A Bunbury man has received the highest honour for the role he played in the liberation of France during the Second World War.

Bill Corn was appointed Chevalier in the Ordre national de la Legion d’honneur for the part he played in the D-Day landings in June 1944.

The ceremony took place at the Dysart Arms in Bunbury on Friday, January 20 with his friends, family and members of the Bunbury branch of the Royal British Legion.

As soon as he was old enough, Bill volunteered to join the 8th Battalion of The Cheshire Regiment in May 1940 and he was based at Harrowby Drill Hall in Birkenhead.
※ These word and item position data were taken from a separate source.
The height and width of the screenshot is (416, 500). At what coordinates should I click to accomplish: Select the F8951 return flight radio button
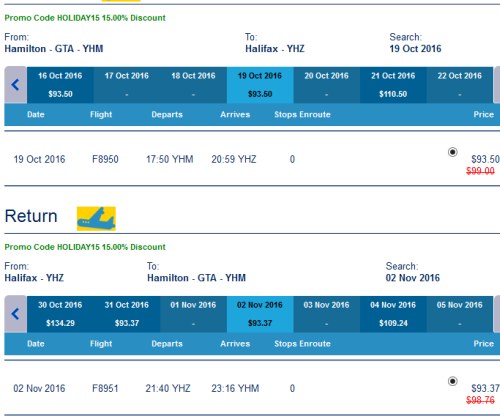pos(452,381)
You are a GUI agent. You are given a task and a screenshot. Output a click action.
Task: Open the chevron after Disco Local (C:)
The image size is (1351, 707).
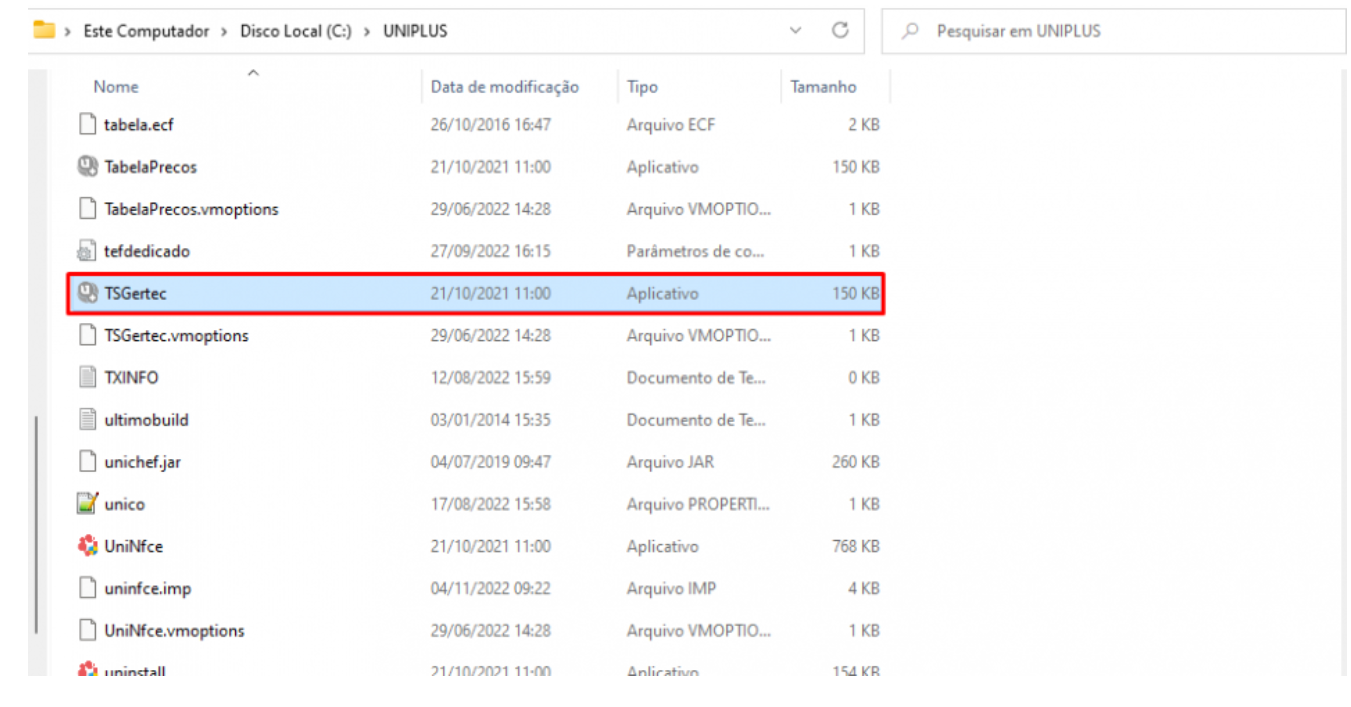click(366, 31)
Sadly, the 8th Battalion never got to full strength, so it was disbanded and Bill found himself in the Kings Liverpool Regiment and on a draft to go to the Far East.

A damaged knee not only frustrated his wish to join the Parachute Regiment, it also made him unfit for service in the Far East which probably saved his life, as many of his friends never made it back from that theatre.

Bill Corn with James Walton (left) and Mike Rogers

Bill was transferred from the Kings Liverpool to the Royal Army Service Corps and he spent the next few years ferrying supplies all over the United Kingdom.

In June 1944 he was ready to go ashore on Juno beach alongside the Canadians which, according to Bill was a bit of luck, because the Canadians had better food.

He actually went ashore on D-Day+4 and when Bill was talking about his experiences and surrounded by memorabilia, he outlined what it was actually like with lots of shouting and noise.

Bill stayed with the Canadians until Caen was taken and he then spent the rest of the war driving with the advancing forces up through France and on into Germany, ending up in Stettin on the Baltic coast in the Russian Zone.

In the course of his travels, Bill saw some harrowing sights. Attached to the Field Ambulance Service he took part in transporting some of the inmates of the Ravensbruck women’s concentration camp after its liberation as well as inmates from the infamous Belsen concentration camp when he was.

Bill with his three daughters

Bill came home in 1946 and he was awarded the 1939-45 Star, the France and Germany Star, the Defence Medal, the War Medal and the Canadian Normandy Medal.

Bill also proudly wears his father’s medal from the Boer War and in his pocket a treasured memento - the watch that he carried throughout his war service.

His appointment was carried out by group captain the Reverend Mike Rogers OBE RAF (retired), president of the Bunbury branch of the RBL who said: “It is a great honour for me, on behalf of the President of France and the people of France to be able to pin the Legion d’ Honneur to your chest, as a mark of gratitude and in recognition of the part you played in France and the French nation regaining its freedom from oppression in the dark days of the 1940s.”

Bill thanked Madame Sylvie Bermann (Ambassade De France), the President of France and the people of France for this recognition of those who were involved in the liberation of France from the tyrany of Nazi occupation.